On January 7, 2008, the director of the National Human Rights Committee submitted an opinion to the Constitutional Court, urging the Korean government not to penalize conscientious objectors to reserve military service and implement alternative service along with recognition of the right to conscientiously object to military service.
On September 5, 2008, a three-judge panel of an appellate division of the Choonchun District Court decided to combine four separate appeal cases of young conscientious objectors who are Jehovah’s Witnesses and to refer these cases to the Constitutional Court. The Constitutional Court was asked to review the constitutionality of Article 88, Section 1, of the Military Service Act. The following day, a conscientious objector who had been declared innocent at trial, but who was convicted on appeal, submitted his case directly to the Constitutional Court. The Constitutional Court will now have the occasion to revisit its 2004 decision in which it had refused to declare Article 88, Section 1, of the Military Service Act unconstitutional.
Alternative Civilian Service
The 17th National Assembly submitted a bill of alternative service, but the bill was repealed as the National Assembly completed its office. Lawmakers of the 18th National Assembly have not yet submitted a bill about alternative service.
On September 18, 2007, the Ministry of National Defense (MND) announced plans to conduct public surveys to allow conscientious objectors to perform alternate civilian service. According to one spokesman of the MND, the MND would submit such a bill during 2008 in order to have it enacted in 2009.
On May 7, 2008, Lee, Sung-ju, Chief of the Human Rights Division of MND, confirmed the position of Korea at the Universal Periodic Review held in Geneva, when he stated: “The Republic of Korea announced a new programme to give conscientious objectors the opportunity to participate in alternative civilian service, in September 2007. For the implementation of the new system, the government has to revise the Military Service Act, and a revised version of it will be submitted to the National Assembly this year.”
However, on June 16, 2008, the Korean government altered its position by stating, in the report containing Views and State’s Response to the UPR Recommendations, that “the issue of conscientious objection to military service required further study and the forging of a broad national consensus.”
On July 21, 2008, the National Human Rights Commission once again adopted a resolution urging the government of Korea to implement alternative civilian service.
In October, the National Assembly conducted an inspection on the administration of government offices. At this, Kim, Jang-su, former Minister of National Defense, who is now an assemblyman, strongly urged the Korean government to keep the promise to implement alternative civilian service. Another assemblyman of an opposing political party also inquired of the director of the Military Manpower Administration what had been done about alternative civilian service. The director avoided any direct comment on this by saying that he was not in charge of the implementation and that a study was being conducted.

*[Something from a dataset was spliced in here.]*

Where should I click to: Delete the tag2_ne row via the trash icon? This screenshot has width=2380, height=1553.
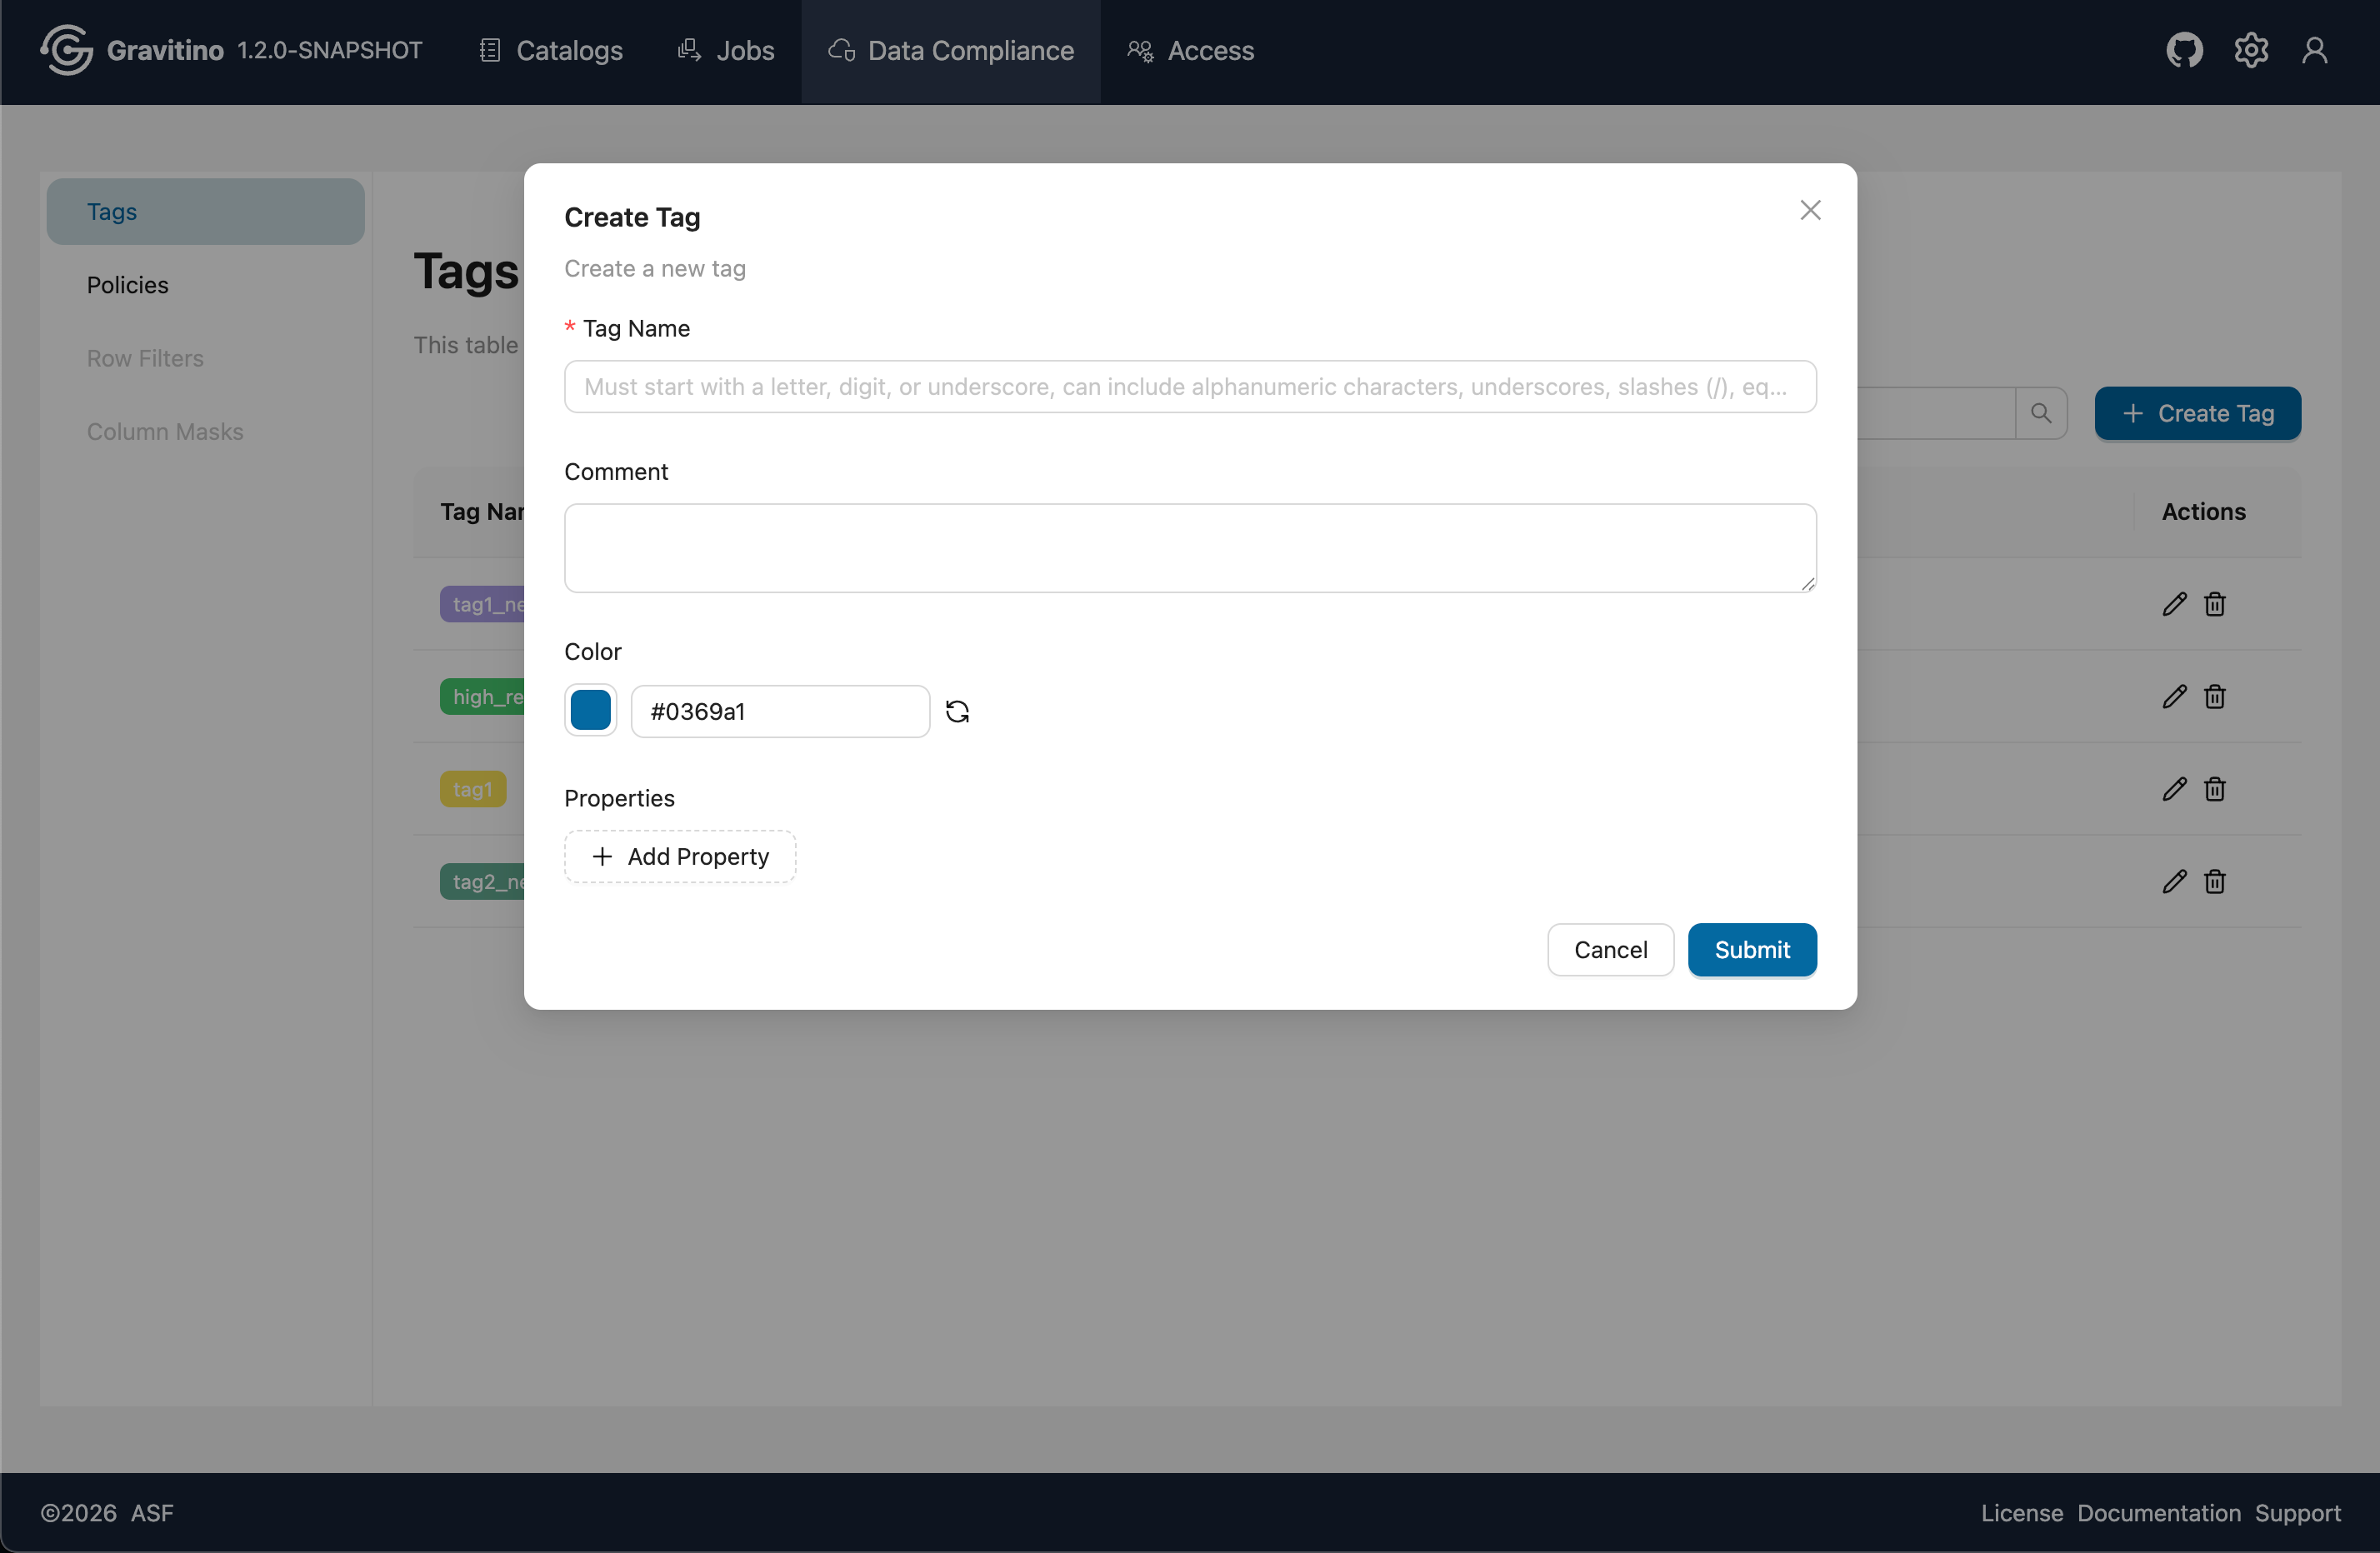[x=2215, y=881]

Investigation of Five Cases of Death After Objection to Military Service
On November 6, 2007, the Presidential Commission on Suspicious Deaths in the Military (CSD) decided to examine the death of five conscientious objectors who had refused to serve in the army during the 1970's and 1980's. The cases to be examined include the death of Jeong, Sang bok, who died right after refusing military training in 1976, and the death of Kim, Sun-tae, whose dead body was found near the training camp in 1981. Before making its decision, the CSD reviewed relevant documents and interviewed the families of the deceased. In its press release, the CSD stated that a thorough investigation would be made to determine the reasons why these conscientious objectors had been subjected to harsh treatment. This is the first official governmental task undertaken by the CSD.